§ **YOUR GOAL**: Below are records with pictures; copy word for word only the lines between the line with "The image size is (624, 1568)." and the line with "Image resolution: width=1400", inclusive, and drop the pictures.

(Dataset records)
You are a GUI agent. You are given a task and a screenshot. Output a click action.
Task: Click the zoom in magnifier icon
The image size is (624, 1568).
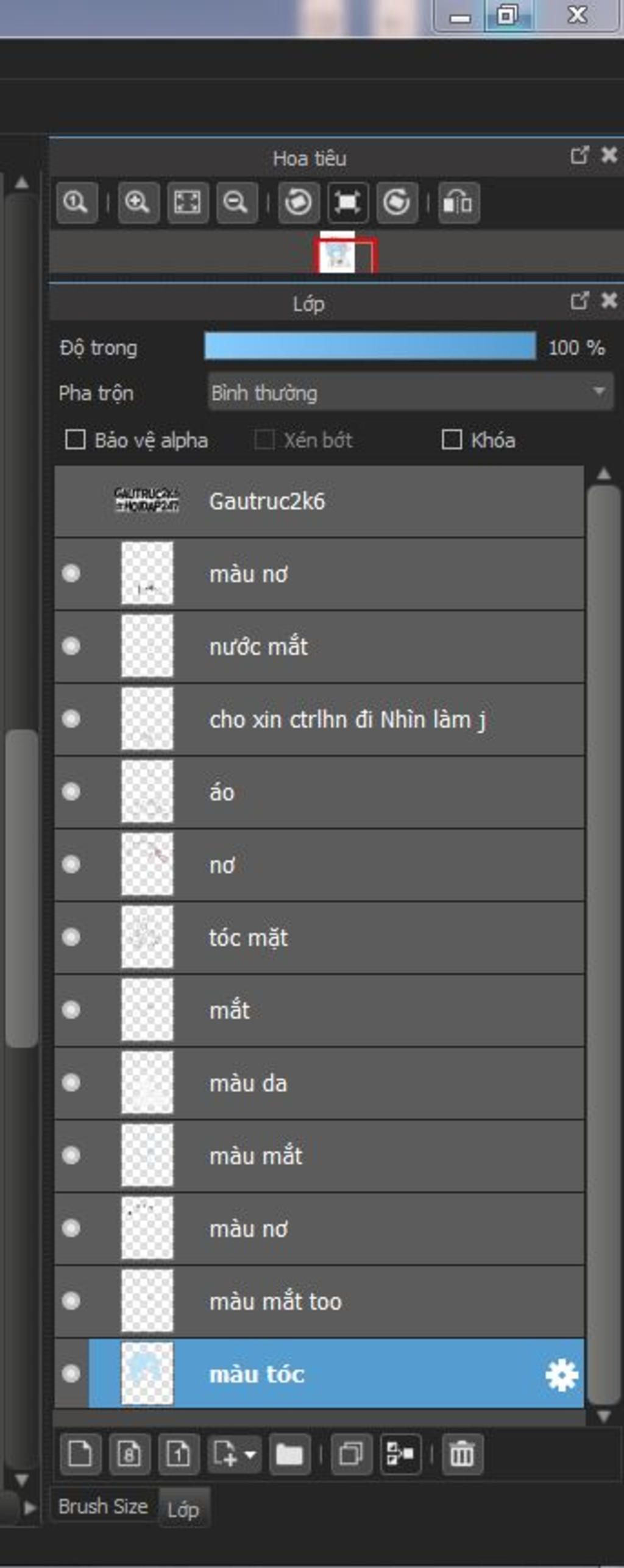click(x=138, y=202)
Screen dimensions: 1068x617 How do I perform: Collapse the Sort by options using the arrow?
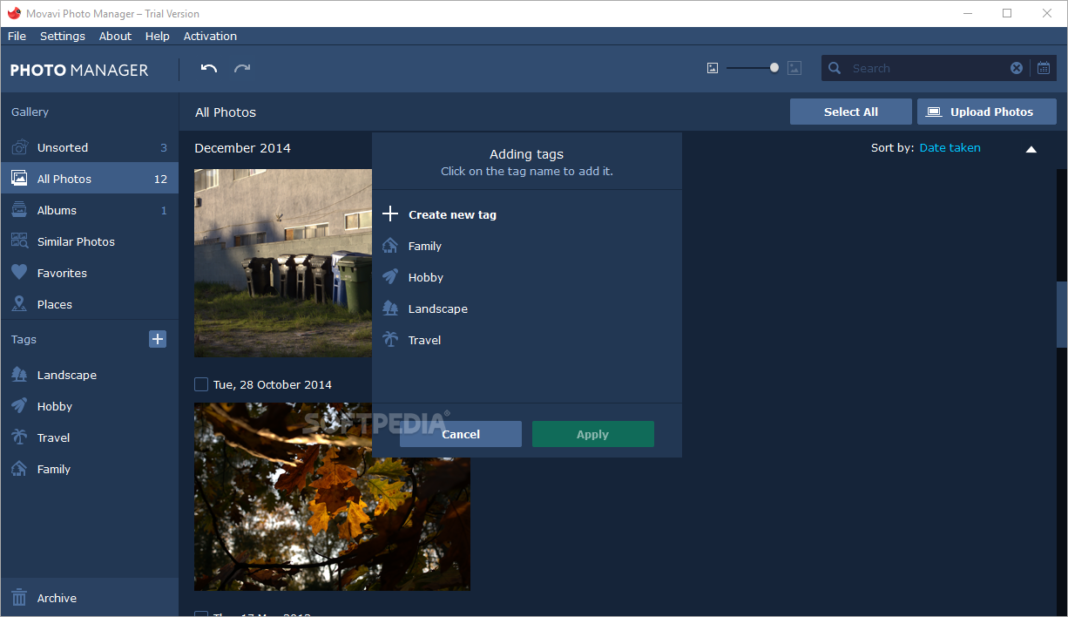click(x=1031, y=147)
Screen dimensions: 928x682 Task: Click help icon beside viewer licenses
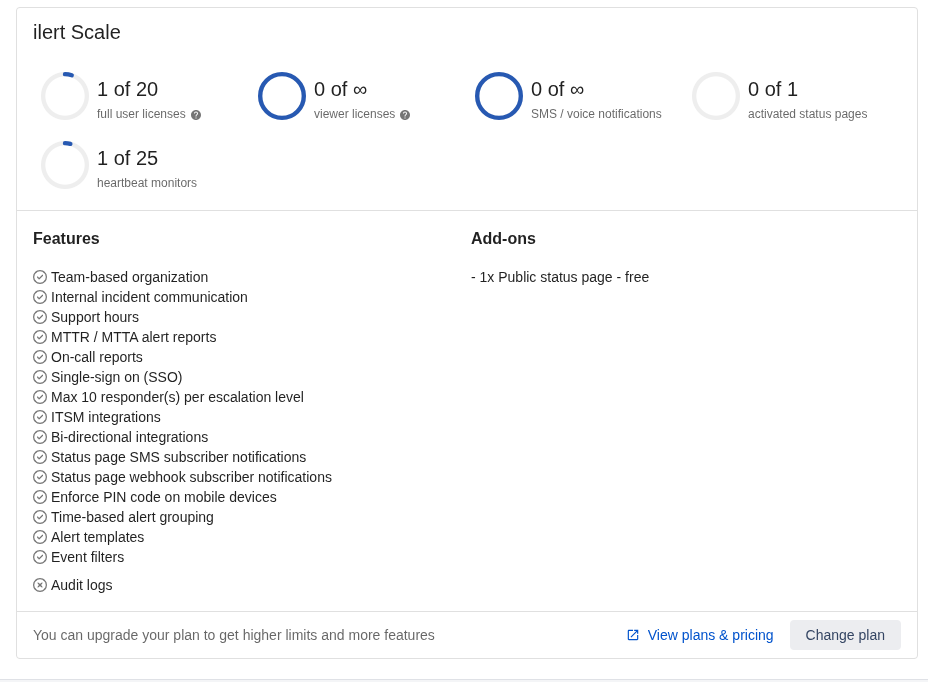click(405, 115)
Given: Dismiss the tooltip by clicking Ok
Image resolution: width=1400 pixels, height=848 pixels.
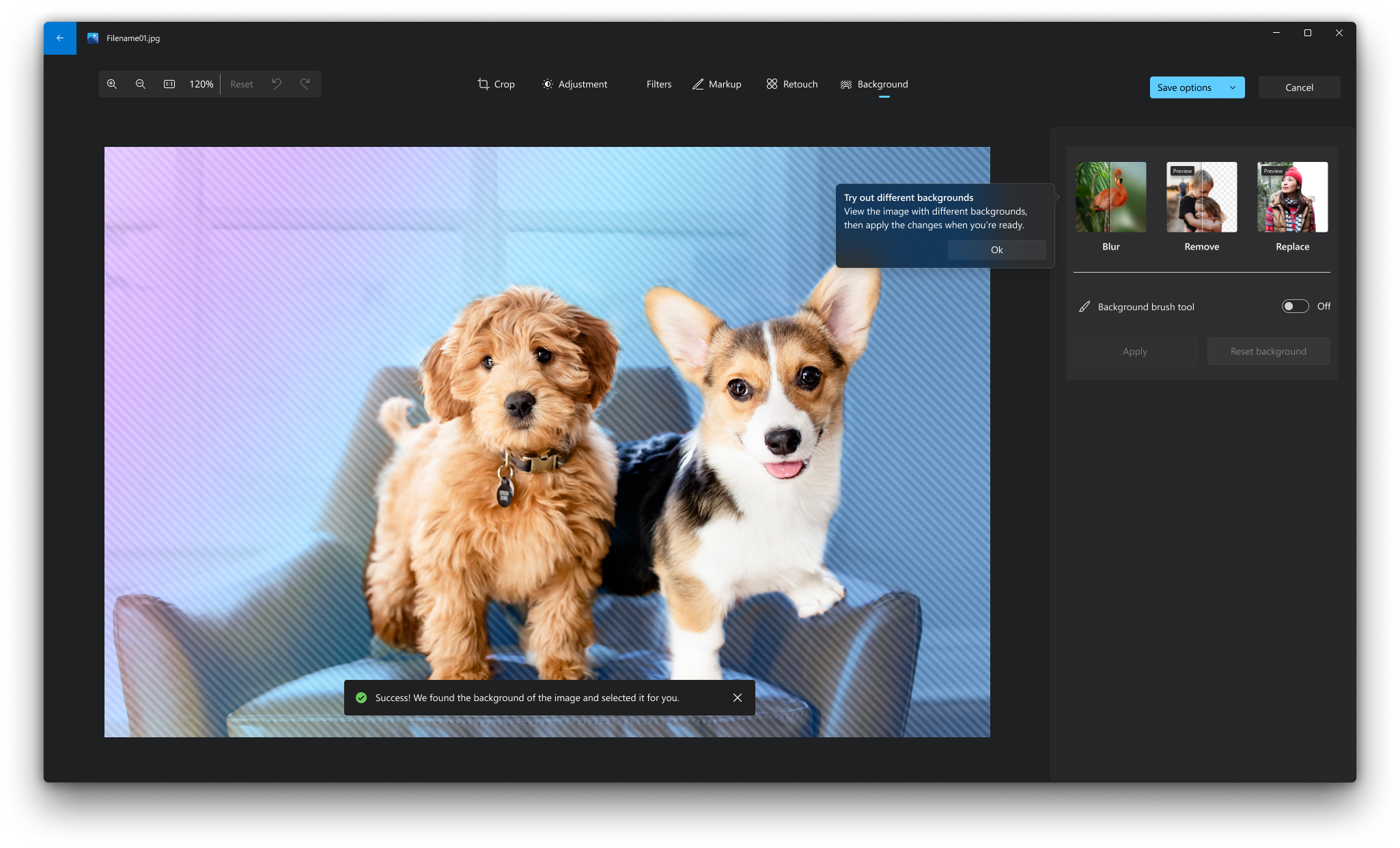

--

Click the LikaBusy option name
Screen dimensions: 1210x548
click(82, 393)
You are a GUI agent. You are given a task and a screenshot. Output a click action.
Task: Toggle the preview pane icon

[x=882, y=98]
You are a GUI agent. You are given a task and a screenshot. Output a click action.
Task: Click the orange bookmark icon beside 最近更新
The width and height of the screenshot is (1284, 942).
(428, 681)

--

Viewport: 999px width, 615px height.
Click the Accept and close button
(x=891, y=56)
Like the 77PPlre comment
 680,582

§ **TASK SOLUTION**:
The image size is (624, 1568).
click(x=138, y=202)
Screen dimensions: 1068x617 How do I perform: Collapse the Sort by options using the arrow?
click(x=1031, y=147)
Screen dimensions: 928x682 Task: Click help icon beside viewer licenses
click(405, 115)
Given: Dismiss the tooltip by clicking Ok
Image resolution: width=1400 pixels, height=848 pixels.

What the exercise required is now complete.